Yoga Corpse Position

Yoga Corpse Position or relaxation yoga provides relaxation to the body after a strenuous session. Additionally, the asana improves the concentration power and improves various ailments. Even though it looks like a simple exercise, it requires immense concentration to achieve desired results. Often people drift off to sleep and fail to attain the 'conscious' part of the posture. Exercise sessions are incomplete without this pose. Following these instructions with care and you can achieve a calm mind.
Yoga Corpse Position (Savasana) stimulates blood circulation, relieves fatigue and improves asthma, constipation, diabetes, indigestion, and insomnia.

Initially the body needs to be rested in Dandasana as this is prescribed in relaxation yoga - sit flat on the ground, with straight back and legs stretched out in the front. Rotate the legs clockwise and anticlockwise, and let them fall gently out to the sides. Bend the knees slightly and then gradually lean back.

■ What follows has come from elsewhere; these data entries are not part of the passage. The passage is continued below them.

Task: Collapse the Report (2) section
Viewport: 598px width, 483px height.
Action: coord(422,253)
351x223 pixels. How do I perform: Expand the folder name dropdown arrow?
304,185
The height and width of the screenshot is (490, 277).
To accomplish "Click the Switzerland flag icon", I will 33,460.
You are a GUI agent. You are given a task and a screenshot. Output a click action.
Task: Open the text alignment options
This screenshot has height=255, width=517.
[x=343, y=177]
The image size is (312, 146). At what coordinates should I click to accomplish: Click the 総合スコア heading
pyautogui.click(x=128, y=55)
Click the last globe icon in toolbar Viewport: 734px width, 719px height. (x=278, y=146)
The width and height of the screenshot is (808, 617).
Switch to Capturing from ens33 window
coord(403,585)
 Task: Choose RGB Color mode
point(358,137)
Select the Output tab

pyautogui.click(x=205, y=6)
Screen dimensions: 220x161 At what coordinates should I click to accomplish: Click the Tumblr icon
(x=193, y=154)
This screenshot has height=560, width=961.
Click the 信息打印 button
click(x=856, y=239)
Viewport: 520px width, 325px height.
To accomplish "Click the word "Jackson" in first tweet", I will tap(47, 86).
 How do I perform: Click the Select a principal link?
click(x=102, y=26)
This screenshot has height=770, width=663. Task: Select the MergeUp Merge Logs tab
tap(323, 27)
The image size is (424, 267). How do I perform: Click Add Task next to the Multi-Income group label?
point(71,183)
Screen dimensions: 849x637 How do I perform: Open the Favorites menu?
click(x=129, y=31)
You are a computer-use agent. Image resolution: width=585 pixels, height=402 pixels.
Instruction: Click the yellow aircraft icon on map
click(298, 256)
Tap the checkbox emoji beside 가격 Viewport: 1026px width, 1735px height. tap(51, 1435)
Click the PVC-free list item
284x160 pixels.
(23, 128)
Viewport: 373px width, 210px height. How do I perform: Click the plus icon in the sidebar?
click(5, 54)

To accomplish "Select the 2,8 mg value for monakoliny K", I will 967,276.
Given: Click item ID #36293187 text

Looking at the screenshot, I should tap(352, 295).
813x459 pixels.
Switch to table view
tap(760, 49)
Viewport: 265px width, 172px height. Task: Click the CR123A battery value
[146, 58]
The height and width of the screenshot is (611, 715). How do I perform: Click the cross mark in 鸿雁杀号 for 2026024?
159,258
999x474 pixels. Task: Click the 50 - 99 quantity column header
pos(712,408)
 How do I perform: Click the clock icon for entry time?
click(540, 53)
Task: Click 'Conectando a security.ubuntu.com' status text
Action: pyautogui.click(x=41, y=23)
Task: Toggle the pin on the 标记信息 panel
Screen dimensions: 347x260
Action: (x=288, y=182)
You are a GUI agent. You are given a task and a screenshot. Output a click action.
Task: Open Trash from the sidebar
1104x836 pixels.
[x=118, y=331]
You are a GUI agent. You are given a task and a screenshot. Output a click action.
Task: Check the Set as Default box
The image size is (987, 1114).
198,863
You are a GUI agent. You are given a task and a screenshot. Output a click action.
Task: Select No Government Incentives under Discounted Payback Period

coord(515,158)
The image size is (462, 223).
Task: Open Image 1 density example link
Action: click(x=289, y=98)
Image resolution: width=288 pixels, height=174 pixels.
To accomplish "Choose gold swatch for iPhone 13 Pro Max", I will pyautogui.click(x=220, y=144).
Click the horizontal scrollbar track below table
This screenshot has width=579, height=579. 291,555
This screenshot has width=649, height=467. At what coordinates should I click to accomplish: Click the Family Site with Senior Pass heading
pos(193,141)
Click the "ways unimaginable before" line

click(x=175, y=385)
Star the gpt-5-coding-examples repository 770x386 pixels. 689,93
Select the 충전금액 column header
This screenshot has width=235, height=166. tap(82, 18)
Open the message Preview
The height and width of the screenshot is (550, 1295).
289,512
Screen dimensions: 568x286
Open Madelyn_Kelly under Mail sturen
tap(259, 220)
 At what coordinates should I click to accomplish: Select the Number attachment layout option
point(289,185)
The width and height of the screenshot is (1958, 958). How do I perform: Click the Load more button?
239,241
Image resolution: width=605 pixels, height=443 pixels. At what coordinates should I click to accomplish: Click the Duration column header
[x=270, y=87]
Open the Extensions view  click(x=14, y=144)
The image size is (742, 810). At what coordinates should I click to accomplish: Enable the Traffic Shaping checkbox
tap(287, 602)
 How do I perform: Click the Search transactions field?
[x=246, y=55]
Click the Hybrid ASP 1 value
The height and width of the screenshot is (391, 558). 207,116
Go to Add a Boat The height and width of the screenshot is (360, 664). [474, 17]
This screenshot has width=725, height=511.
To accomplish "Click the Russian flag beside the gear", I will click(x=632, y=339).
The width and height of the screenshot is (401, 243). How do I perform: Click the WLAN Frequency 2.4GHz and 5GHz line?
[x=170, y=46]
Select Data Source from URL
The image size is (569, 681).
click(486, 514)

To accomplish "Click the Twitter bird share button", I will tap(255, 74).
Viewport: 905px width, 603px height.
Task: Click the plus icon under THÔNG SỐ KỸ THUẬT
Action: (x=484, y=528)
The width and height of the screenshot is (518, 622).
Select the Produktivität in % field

Let the arms fall alongside of the body with palms facing upwards. Align the spine in center by turning the head from side to side. Breathe deep and slow from the abdomen. Hold this position for several minutes. Calm the mind and concentrate on breathing. Upon completing the exercise, bend the knees and move onto one side. Finally slowly arise to the sitting position. Practicing this relaxation yoga technique will help you to relax. 
To extract the absolute benefit of Yoga Corpse Position you must concentrate on all body parts step-by-step. When performing this relaxation yoga technique, you may feel drowsy, to combat it increase the rate and depth of your breathing.